We do not believe in trading--in fact, we tend to under-trade. We believe patience is an important ingredient in successful investing. Once purchased, situations must be given time to develop. Although we wish it were so, stocks don't start to go up just because we have purchased them. Other investors must recognize the change which we have identified and must make purchases at higher prices. All of this takes time. The elements of change may result in expansion phases that last for years. We try to stay with a winner as long as necessary to fully capitalize on it. Sometimes strong nerves are required; sticking with a stock through a reaction may be necessary if full and complete benefit of a successful investment idea is to be obtained. If we err, we prefer to hold too long rather than sell too soon.
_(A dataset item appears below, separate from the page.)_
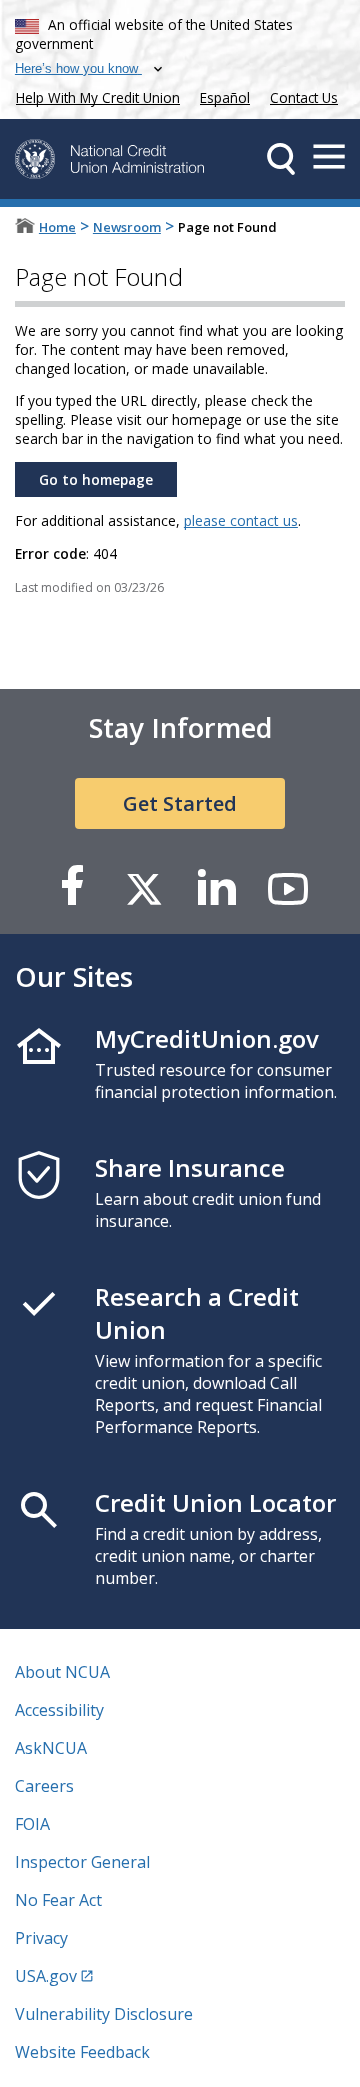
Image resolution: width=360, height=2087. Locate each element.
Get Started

For individuals, in particular, our objective is to concentrate on increasing the after-tax value of a portfolio. While obviously not as important for tax-free portfolios, we nevertheless adhere to many of the same tenets--finding winners and holding them to fruition. Even in a tax-free account, we would rather stay with a winner than sell it and risk losing the position in something we like and then have to reinstate it at a higher price. In our investment selection process, we utilize various computer programs to derive the necessary fundamental information about an industry or a company.

Technical analysis is used as an aid in identifying those industries which appear to offer the best investment opportunities at a particular time. Stock price charts are used as an aid in determining the best entry point for a stock which we have selected through fundamental research techniques, or to help determine the best exit point for a stock we have decided to sell. Review of price charts may also point us to a stock which deserves to be analyzed because of its market action; often this results in a new investment idea.
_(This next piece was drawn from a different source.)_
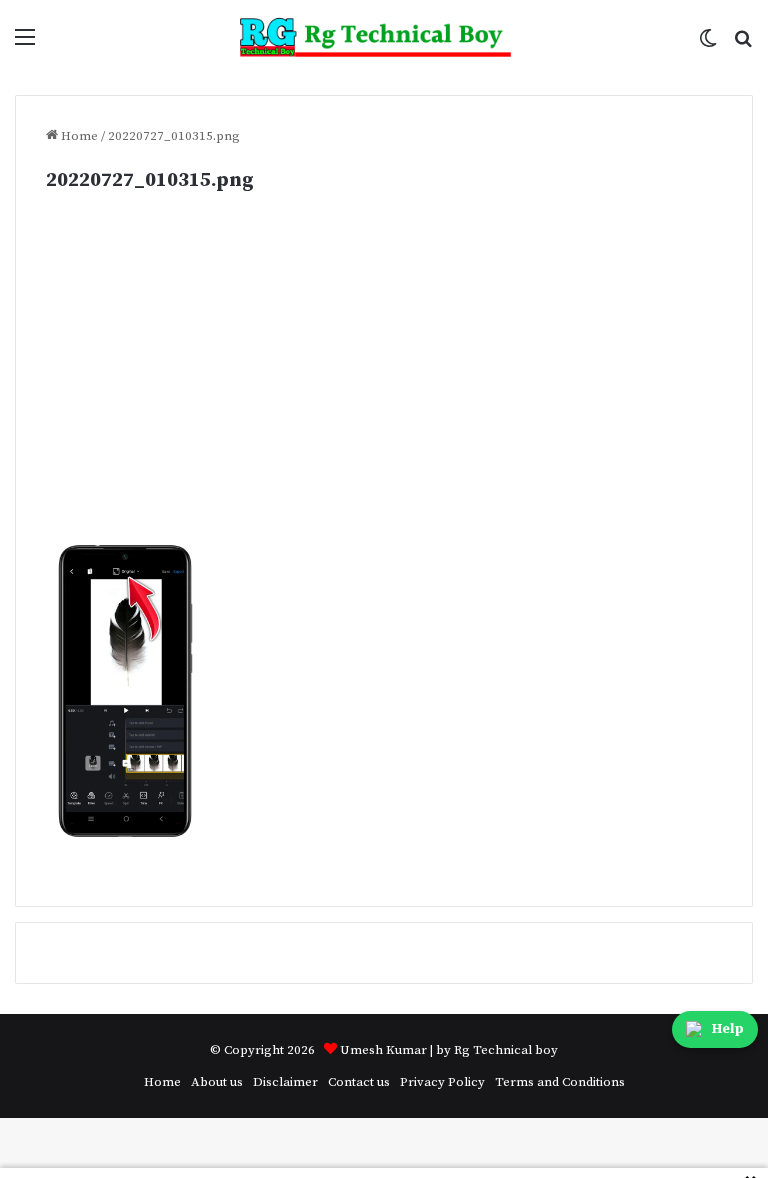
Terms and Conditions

Success in something as difficult as the stock market rarely comes by chance. It is almost always the result of hard work combined with experience and adherence to a sound investment strategy. It is our job to digest a multitude of facts and opinions and to take action based on the judgments we make. Markets fluctuate to greater extremes than one imagines and often a successful investment goes through at least one severe reaction before coming to fruition. Therefore, we require that clients have a strong financial base and the ability to withstand market reactions. In order for a client relationship to be successful, our client must have the ability and willingness to grant investment authority to us so that we have the discretion to act at the proper time.

Fixed Income Investment Philosophy

In general terms, the fixed income philosophy of Perkins Capital Management, Inc., is to seek maximum income consistent with high quality. Specifically, we believe that safety of principal is most important in fixed income portfolios and we strive to secure the highest income possible commensurate with the least amount of risk.

We analyze the outlook for both short-term and long-term interest rates within the context of our assessment of both the domestic and international economic scene. We emphasize the following factors in our fixed income selection process:

Credit Rating: a rating of A or better by Moody's or Standard & Poor's rating services is required except in unusual circumstances.
Yield Curve Analysis: the yield curves of governments, corporates, and municipals are analyzed to find possible inequities in yields which, therefore, may offer opportunity.
Liquidity: only those issues which have excellent marketability are utilized.

We also search for fixed income issues which are selling below estimated worth because institutional acceptance has not been attained, issues with special indenture features whose value is not fully recognized in the market place, and issues which may achieve rating upgrades because of improving fundamentals.